目的: 以下のレコードをすべて書き直し、「Click」を「Select」に変更してください。ほかの部分は変えず、画像は含めないでください。

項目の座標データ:
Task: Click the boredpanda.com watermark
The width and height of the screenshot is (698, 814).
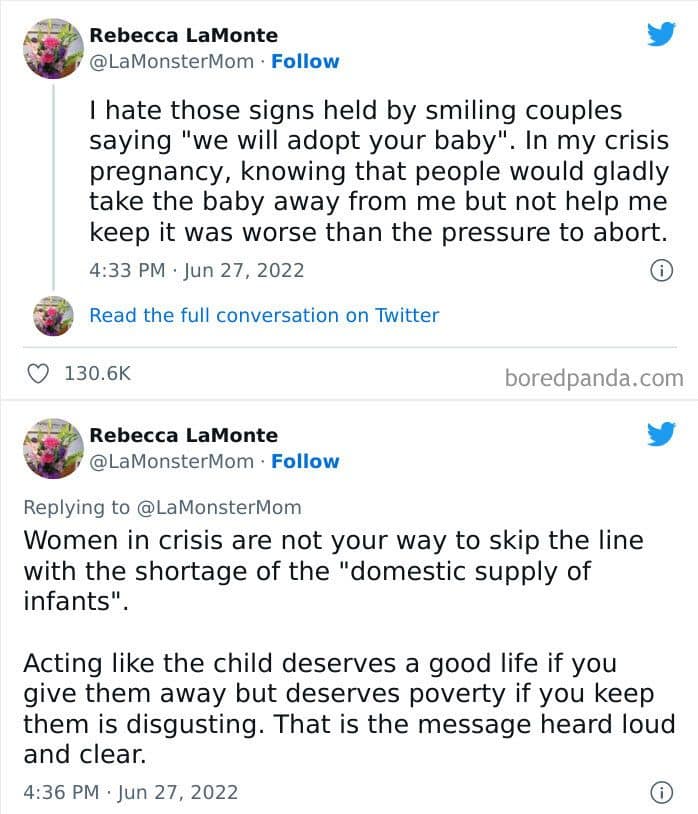Action: tap(594, 378)
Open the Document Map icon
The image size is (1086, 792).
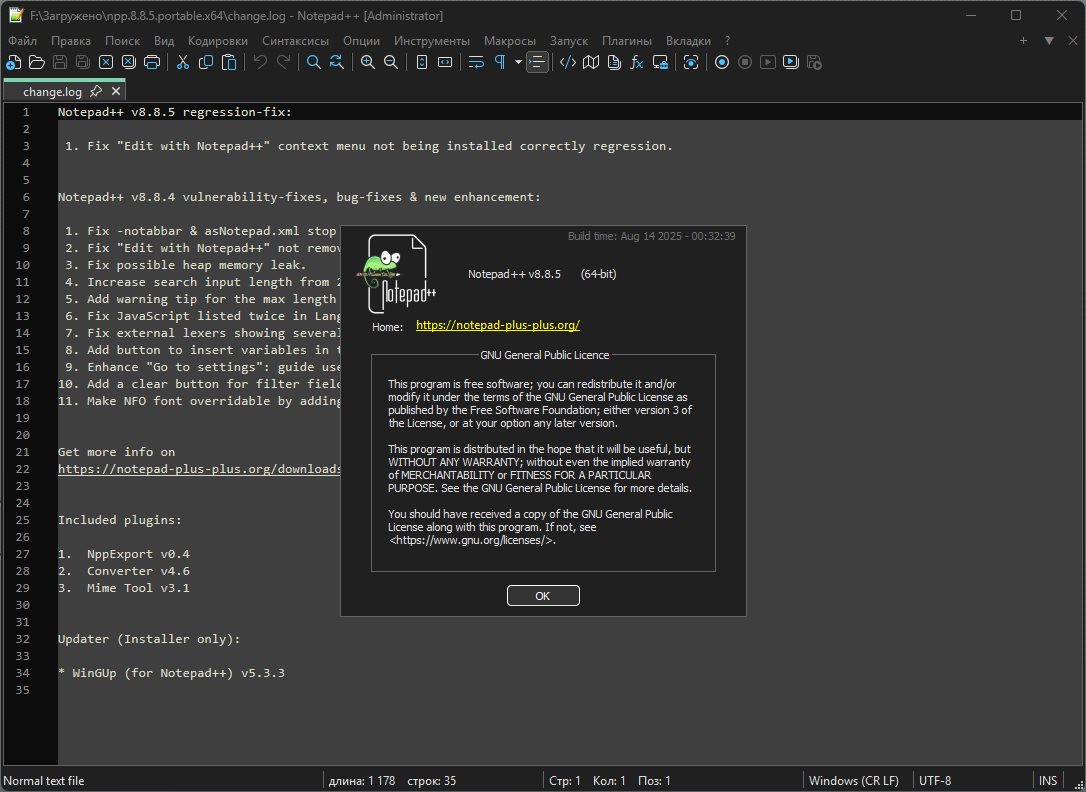[591, 62]
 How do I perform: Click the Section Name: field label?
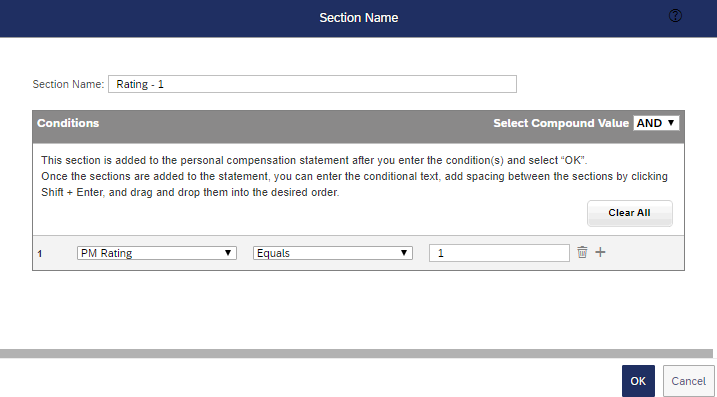point(68,84)
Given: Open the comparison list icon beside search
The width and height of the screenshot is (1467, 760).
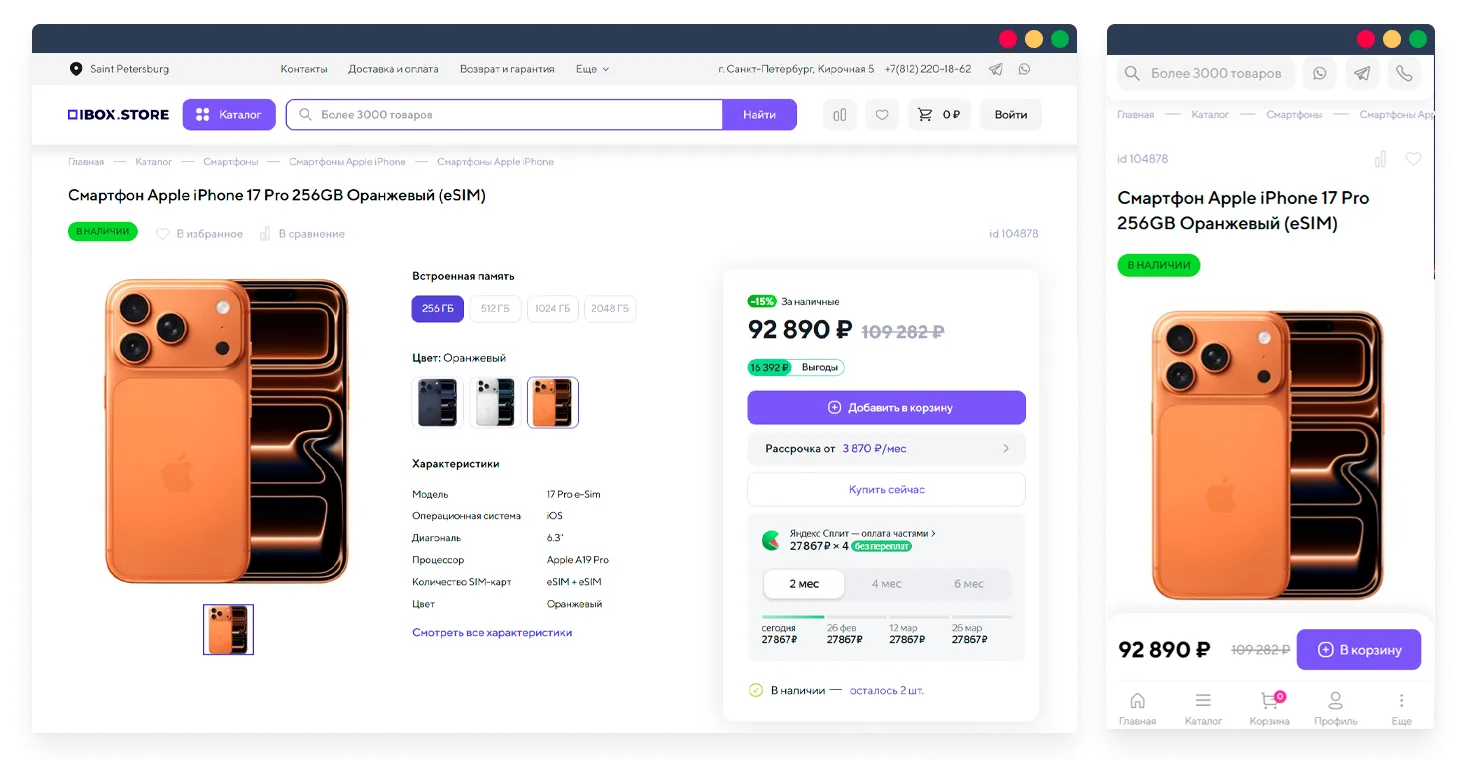Looking at the screenshot, I should coord(840,115).
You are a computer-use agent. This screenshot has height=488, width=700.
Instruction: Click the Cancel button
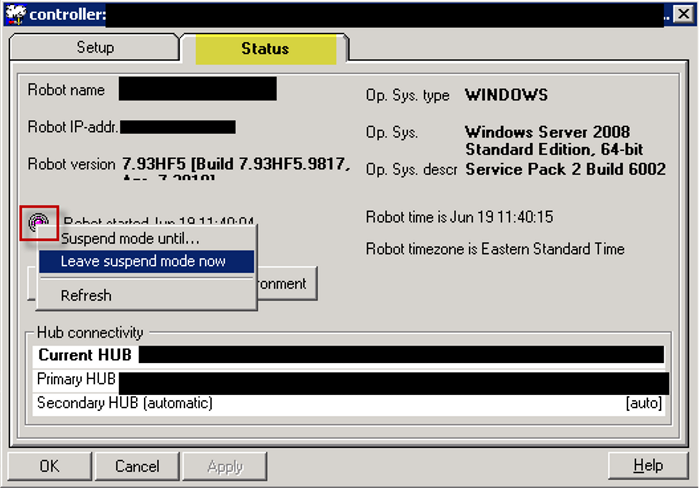(137, 466)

解答:
Task: Select the boredpanda.com watermark
The width and height of the screenshot is (698, 814).
Action: tap(594, 378)
Open the Document Map icon
The image size is (1086, 792).
[591, 62]
 How do I perform: Select the Section Name: field label?
point(68,84)
Given: Open the comparison list icon beside search
The width and height of the screenshot is (1467, 760).
Looking at the screenshot, I should coord(840,115).
You are a computer-use agent. This screenshot has height=488, width=700.
Instruction: Select the Cancel button
(137, 466)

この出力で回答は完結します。